__RECORDS SUPPLIED__
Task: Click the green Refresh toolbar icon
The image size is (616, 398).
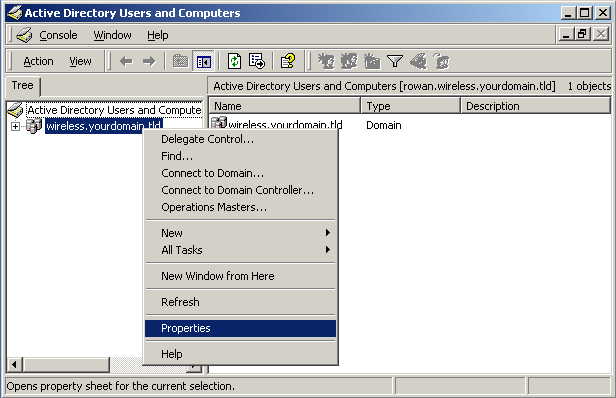Action: pyautogui.click(x=235, y=61)
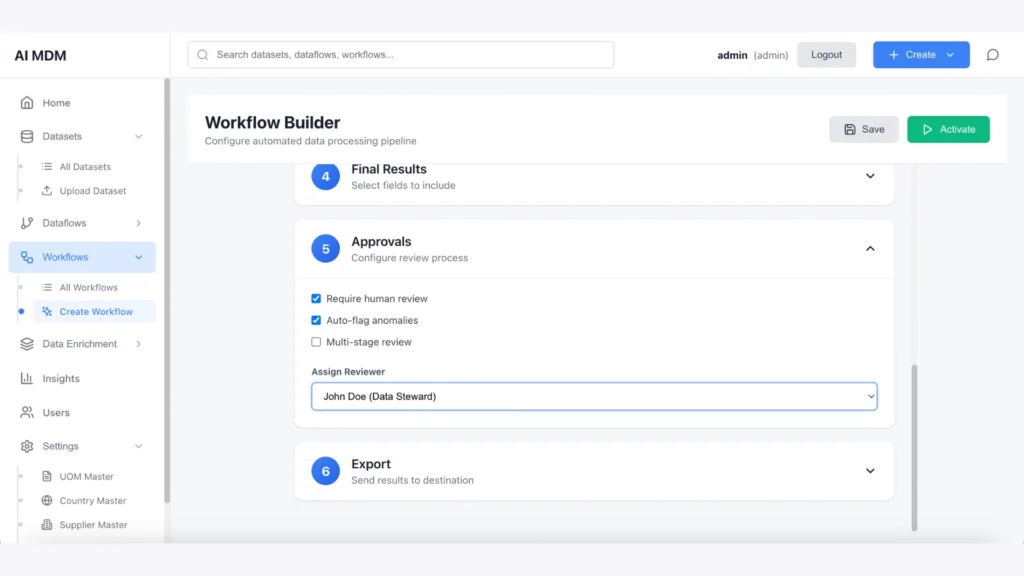Click the Dataflows branch icon
This screenshot has width=1024, height=576.
(27, 223)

__WORK ORDER__
An exact reproduction of every record above is required, with no pictures included.

__REPLY TO THE TASK__
Task: Click the green Refresh toolbar icon
The image size is (616, 398).
Action: pyautogui.click(x=235, y=61)
Click the Dataflows branch icon
This screenshot has width=1024, height=576.
(27, 223)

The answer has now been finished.